Source document

────────────────

|One of us kids wrote on this picture!|
He worked in accounting all of his life but often said he wished he had worked outside. Being the first born in a dirt poor family, they were so proud he was educated and worked in an office.
Daddy was a religious man. We were at church every time the doors opened. He enjoyed singing tenor in the choir. He was also a WWII veteran. Having been schooled in bookkeeping, he was lucky to be given a clerical position in the Army. He rarely spoke about those days. On patriotic holidays, he was called upon in church to say a few words. He could not do this without shedding tears. I always assumed he knew things or saw things or perhaps lost friends.
I have an old scrapbook made by his mother. He served while still a young man living at home. From every place he went, he sent his family postcards, photos and other memorabilia. The postcards sent at Christmastime and other holidays are particularly poignant. Serving in the Army enabled him to purchase his parents their first and only home, albeit very modest.

────────────────

The data
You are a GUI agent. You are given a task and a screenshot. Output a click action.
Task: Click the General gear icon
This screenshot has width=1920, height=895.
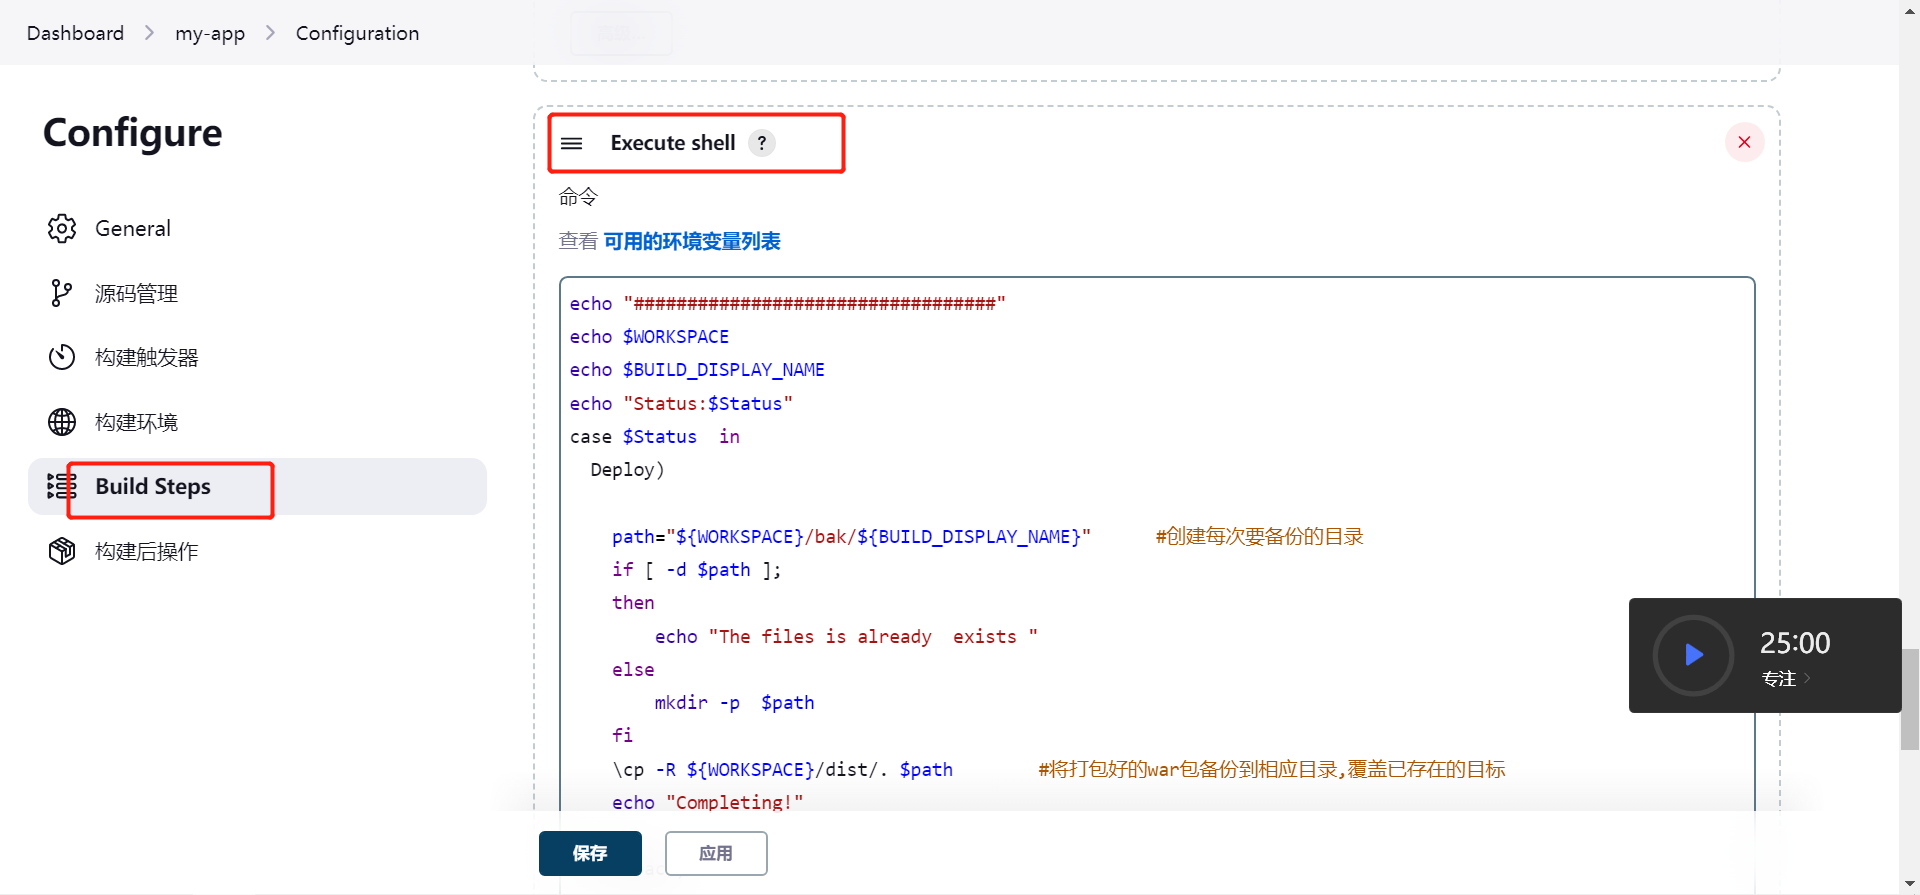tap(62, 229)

────────────────

What you need to do
- A) Copy the part of the piece about Daddy that opens with the words containing "I have an old" and closes with "albeit very modest.".
- B) In the piece about Daddy, what did he send his family from every place he went? List them all.
The lines above are separate material, apart from the piece about Daddy.

Answers to the exercises
- A)
I have an old scrapbook made by his mother. He served while still a young man living at home. From every place he went, he sent his family postcards, photos and other memorabilia. The postcards sent at Christmastime and other holidays are particularly poignant. Serving in the Army enabled him to purchase his parents their first and only home, albeit very modest.

- B) postcards, photos, other memorabilia